-- Source records follows --

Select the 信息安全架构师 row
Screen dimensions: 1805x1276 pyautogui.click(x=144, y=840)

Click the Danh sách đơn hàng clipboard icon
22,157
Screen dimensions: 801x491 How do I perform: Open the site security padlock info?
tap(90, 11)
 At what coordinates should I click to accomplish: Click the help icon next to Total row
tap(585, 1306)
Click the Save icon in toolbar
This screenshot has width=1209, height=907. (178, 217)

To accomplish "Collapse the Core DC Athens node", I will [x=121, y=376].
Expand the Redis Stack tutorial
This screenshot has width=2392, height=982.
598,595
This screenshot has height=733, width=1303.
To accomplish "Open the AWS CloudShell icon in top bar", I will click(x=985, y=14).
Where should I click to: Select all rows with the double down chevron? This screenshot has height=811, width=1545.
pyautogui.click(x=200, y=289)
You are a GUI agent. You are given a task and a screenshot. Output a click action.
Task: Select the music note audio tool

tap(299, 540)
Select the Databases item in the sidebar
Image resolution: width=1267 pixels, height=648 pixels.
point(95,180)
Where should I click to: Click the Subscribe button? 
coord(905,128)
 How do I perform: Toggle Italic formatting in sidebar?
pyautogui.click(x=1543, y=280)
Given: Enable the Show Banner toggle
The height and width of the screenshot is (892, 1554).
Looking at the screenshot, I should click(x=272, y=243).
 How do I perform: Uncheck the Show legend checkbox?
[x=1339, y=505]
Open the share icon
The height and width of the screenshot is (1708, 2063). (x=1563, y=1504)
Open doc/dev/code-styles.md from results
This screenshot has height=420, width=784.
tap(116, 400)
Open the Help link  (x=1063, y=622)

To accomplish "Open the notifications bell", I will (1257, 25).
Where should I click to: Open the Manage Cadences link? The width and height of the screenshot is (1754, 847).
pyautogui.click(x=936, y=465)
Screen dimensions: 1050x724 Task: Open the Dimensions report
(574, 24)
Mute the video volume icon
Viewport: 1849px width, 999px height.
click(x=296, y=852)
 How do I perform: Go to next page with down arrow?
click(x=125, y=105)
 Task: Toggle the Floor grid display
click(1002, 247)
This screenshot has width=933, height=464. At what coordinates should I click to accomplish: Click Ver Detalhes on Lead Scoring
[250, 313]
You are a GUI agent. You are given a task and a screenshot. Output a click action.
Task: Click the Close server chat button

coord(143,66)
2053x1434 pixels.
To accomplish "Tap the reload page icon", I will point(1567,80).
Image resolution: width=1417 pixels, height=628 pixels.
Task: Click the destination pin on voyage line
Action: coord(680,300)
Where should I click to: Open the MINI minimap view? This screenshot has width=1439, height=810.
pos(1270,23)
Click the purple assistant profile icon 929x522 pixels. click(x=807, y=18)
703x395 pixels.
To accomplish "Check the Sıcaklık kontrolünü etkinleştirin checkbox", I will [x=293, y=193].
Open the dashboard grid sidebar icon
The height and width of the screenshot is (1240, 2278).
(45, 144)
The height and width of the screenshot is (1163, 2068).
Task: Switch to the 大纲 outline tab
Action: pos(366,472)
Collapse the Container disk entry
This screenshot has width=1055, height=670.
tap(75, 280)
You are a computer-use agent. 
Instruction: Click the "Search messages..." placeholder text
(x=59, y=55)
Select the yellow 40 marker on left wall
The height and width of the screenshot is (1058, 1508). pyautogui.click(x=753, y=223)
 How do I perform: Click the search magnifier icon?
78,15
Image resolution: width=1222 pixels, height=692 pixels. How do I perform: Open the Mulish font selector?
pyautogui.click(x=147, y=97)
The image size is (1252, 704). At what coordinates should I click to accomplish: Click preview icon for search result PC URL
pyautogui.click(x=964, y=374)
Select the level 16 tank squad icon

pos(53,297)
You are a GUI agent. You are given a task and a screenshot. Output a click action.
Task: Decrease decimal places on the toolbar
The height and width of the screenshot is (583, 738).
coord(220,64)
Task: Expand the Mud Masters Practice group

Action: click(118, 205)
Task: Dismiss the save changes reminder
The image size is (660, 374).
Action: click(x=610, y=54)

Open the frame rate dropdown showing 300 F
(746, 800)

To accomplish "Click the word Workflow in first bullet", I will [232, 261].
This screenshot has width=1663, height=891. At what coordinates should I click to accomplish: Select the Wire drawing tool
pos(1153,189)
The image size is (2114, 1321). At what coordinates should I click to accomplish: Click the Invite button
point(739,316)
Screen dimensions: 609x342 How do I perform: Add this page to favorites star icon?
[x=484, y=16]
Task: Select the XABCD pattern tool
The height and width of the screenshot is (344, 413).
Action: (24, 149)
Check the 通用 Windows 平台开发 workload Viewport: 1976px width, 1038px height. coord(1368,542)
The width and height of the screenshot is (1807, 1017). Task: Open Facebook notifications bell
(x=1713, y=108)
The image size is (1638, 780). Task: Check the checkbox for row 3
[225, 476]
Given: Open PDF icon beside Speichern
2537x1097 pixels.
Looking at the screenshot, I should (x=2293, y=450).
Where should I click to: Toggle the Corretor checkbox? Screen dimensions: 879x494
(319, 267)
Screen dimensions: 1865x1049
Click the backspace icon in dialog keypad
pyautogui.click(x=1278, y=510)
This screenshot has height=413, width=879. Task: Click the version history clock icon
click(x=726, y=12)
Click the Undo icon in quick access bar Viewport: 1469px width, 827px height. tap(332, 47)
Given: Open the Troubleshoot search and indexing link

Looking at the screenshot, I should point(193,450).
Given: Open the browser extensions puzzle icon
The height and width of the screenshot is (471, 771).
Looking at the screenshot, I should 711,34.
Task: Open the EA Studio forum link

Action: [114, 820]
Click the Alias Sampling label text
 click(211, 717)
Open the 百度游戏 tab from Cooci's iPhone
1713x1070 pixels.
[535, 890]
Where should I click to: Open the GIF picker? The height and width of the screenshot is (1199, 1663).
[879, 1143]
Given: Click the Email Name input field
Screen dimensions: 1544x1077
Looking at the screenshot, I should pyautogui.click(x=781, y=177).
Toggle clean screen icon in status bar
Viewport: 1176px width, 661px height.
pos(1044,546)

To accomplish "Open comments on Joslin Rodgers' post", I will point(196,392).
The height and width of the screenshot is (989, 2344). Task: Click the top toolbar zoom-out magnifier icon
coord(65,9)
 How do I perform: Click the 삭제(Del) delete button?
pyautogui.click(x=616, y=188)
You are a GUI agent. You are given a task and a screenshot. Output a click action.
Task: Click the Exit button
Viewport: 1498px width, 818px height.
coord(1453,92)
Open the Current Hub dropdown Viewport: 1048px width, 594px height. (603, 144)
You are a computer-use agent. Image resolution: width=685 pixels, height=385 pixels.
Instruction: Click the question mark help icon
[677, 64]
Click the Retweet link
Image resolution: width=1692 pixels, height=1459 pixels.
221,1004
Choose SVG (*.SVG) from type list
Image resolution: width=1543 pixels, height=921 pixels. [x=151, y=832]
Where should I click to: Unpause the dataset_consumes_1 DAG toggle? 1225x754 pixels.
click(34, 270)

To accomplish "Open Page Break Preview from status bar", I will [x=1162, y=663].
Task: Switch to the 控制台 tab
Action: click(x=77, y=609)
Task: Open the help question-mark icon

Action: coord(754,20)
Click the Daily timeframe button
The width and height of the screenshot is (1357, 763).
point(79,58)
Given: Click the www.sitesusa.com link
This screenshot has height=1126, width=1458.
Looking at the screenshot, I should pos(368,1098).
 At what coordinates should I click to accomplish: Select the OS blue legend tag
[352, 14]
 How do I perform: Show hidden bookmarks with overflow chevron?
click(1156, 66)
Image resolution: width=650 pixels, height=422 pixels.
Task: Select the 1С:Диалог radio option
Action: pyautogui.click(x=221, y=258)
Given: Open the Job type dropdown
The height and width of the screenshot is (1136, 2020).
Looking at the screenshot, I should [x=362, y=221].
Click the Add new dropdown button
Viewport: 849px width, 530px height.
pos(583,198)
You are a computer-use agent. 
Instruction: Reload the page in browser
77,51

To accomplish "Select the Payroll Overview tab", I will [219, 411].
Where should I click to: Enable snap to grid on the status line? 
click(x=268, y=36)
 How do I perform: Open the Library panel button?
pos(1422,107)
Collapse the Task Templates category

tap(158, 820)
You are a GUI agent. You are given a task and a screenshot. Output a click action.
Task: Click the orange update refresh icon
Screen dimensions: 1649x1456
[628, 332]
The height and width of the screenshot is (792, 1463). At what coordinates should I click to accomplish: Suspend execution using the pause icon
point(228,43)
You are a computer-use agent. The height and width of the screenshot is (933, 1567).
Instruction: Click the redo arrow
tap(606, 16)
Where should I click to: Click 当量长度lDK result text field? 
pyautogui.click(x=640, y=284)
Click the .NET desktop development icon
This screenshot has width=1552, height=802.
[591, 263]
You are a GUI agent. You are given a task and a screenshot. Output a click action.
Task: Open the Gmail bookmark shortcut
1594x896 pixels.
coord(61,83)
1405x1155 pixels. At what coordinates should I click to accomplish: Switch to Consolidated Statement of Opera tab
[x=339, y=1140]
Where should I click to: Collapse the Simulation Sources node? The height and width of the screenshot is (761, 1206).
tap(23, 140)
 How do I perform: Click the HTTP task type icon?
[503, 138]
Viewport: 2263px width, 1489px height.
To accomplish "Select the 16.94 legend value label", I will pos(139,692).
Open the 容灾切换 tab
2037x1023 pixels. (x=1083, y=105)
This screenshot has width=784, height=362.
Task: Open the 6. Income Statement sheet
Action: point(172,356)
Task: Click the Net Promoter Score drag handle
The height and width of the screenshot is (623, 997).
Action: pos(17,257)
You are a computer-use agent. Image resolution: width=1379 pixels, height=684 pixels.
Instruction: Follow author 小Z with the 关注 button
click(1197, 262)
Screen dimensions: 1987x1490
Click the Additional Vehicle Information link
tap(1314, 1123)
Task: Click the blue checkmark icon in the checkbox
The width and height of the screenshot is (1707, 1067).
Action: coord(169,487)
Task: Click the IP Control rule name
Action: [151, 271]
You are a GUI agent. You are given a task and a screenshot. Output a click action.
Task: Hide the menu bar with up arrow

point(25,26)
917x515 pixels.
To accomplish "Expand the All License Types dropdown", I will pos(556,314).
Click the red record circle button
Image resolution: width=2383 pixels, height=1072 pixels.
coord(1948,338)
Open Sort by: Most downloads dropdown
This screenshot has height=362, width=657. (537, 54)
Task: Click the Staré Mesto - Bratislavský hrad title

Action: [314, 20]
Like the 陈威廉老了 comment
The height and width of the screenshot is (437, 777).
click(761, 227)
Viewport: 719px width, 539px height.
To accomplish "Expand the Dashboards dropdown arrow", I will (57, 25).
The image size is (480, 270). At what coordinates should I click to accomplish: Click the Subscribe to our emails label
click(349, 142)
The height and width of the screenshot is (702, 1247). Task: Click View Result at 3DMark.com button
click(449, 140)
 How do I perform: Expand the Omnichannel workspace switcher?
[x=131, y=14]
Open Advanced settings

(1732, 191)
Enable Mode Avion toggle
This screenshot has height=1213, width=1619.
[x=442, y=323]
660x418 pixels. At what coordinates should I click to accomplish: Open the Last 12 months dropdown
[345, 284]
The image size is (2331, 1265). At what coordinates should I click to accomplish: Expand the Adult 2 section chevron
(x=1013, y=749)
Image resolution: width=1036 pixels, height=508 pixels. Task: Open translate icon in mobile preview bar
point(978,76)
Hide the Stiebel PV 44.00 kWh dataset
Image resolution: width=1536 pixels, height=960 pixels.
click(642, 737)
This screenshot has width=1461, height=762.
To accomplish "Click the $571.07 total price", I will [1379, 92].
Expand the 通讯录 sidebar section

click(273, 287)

-- Source records concluded --

* **Exercise requirements**:
Look above for the line with "Screen dimensions: 1050x724" and the line with "703x395 pixels.". Retype those two lines and every line between them exactly, adding nothing.

* **Expected answer**:
Screen dimensions: 1050x724 Task: Open the Dimensions report
(574, 24)
Mute the video volume icon
Viewport: 1849px width, 999px height.
click(x=296, y=852)
 How do I perform: Go to next page with down arrow?
click(x=125, y=105)
 Task: Toggle the Floor grid display
click(1002, 247)
This screenshot has width=933, height=464. At what coordinates should I click to accomplish: Click Ver Detalhes on Lead Scoring
[250, 313]
You are a GUI agent. You are given a task and a screenshot. Output a click action.
Task: Click the Close server chat button

coord(143,66)
2053x1434 pixels.
To accomplish "Tap the reload page icon", I will point(1567,80).
Image resolution: width=1417 pixels, height=628 pixels.
Task: Click the destination pin on voyage line
Action: coord(680,300)
Where should I click to: Open the MINI minimap view? This screenshot has width=1439, height=810.
pos(1270,23)
Click the purple assistant profile icon 929x522 pixels. click(x=807, y=18)
703x395 pixels.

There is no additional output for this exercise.